W. Somerset Maugham (1874 - 1965) was born in Paris to British parents. Orphaned at age 8, he was raised by a clergyman uncle. His family was determined that he should go to Oxford to prepare for a career in the church. Instead he went to Heidelberg University, and then to medical school. Although he completed his medical training, he never practiced medicine. Maugham’s best known novels include Of Human Bondage, Cakesand Ale, Up at the Villa, The Moon and Sixpence, and The Razor’s Edge. He also wrote plays, literary criticism, autobiographies, essays, and short stories.
John Cameron Mitchell is the co-creator of Hedwig and the Angry Inch. He also directed the films Shortbus, Rabbit Hole and How to Talk to Girls at Parties. He's a cast member of the Hulu comedy series Shrill, starring Aidy Bryant.

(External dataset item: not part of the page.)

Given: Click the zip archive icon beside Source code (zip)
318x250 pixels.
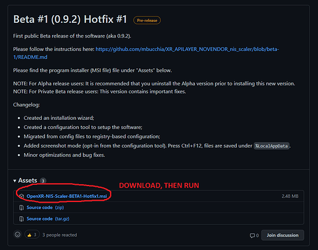Looking at the screenshot, I should [x=22, y=208].
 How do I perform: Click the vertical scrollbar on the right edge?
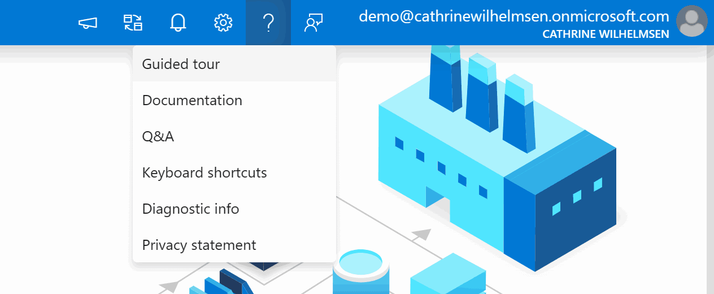pos(710,170)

His world tour, The Origin of Love: the Songs and Stories of Hedwig, culminated in a performance at New York City’s Town Hall as part of the celebration of the 50th anniversary of the Stonewall riots. Most recently he launched his new musical Anthem: Homunculus, co-written with Bryan Weller and featuring himself, Glenn Close, Denis O'Hare, Patti Lupone, Cynthia Erivo, and Nakhane as a podcast series.
Maulik Pancholy is best known for his roles on the award-winning NBC comedy 30 Rock and on Showtime’s Weeds. Additional television credits include Whitney, Web Therapy, The Comeback, The Good Wife, Law & Order: Criminal Intent, The Sopranos, and the animated series Sanjay & Craig and Phineas & Ferb. He currently appears in Star Trek: Discovery. His film credits include 27 Dresses, Hitch, and Friends with Money, among others. He recently starred in It’s Only A Play on Broadway and has performed at The New Group, Culture Project, Samuel Beckett Theatre, and the Summer Play Festival at the Public Theatre. He appeared at the Williamstown Theatre Festival this past summer in Bess Whol’s Grand Horizons; the show opens in December at Second Stage Theater.

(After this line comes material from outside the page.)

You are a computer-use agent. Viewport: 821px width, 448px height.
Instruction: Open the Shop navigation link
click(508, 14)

Josh Radnor is best known for his leading role on CBS’ Emmy-nominated series How I Met Your Mother. Following its nine-year run, he starred in the PBS Civil War drama Mercy Street and in the series Rise. As a filmmaker, he wrote, directed, and starred in happythankyoumoreplease and Liberal Arts, both of which premiered at the Sundance Film Festival to great acclaim, the former winning the 2010 Audience Award. Additional films include Social Animals, The Seeker, and Jill Soloway’s Afternoon Delight. Recent theater credits include the Broadway run of Ayad Akhtar’s Pulitzer-Prize winning drama Disgraced and the world premiere of Richard Greenberg’s The Babylon Line at Lincoln Center, as well as Little Shop of Horrors at The Kennedy Center. He also writes and records music with his friend Ben Lee as the duo Radnor & Lee. Radnor will appear in the forthcoming series The Hunt.

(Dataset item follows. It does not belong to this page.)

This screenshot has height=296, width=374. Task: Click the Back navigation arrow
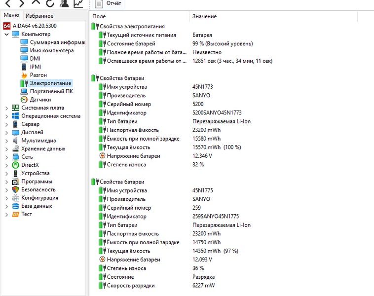[x=8, y=3]
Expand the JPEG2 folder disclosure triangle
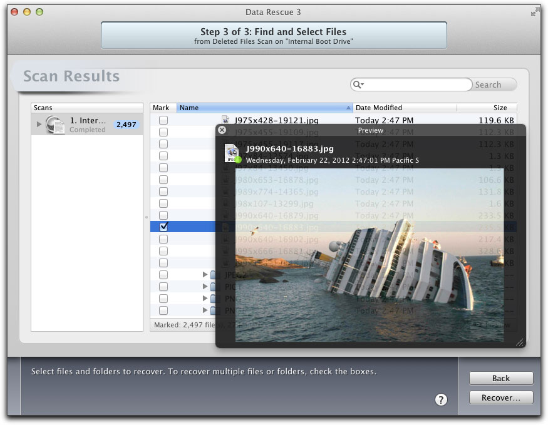The width and height of the screenshot is (548, 425). (x=205, y=275)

Kirsten Vangsness is best known for her role as Penelope Garcia on the CBS drama Criminal Minds. She is the executive producer and star of the film noir spoof Kill Me, Deadly, which can be found on Hulu and iTunes. She was nominated for Playwright of the Year by LA Weekly and is a company member of Hollywood’s Theatre of NOTE. Vangsness regularly performs her critically acclaimed one-person show Mess—about quantum theory and monsters—around Los Angeles. Mess is one of two shows Vangsness brought to the Edinburgh Fringe Festival in the summer of 2019; the other was Cleo, Theo & Wu. In her spare time she buses tables and washes dishes at the Blinking Owl Distillery in Santa Ana.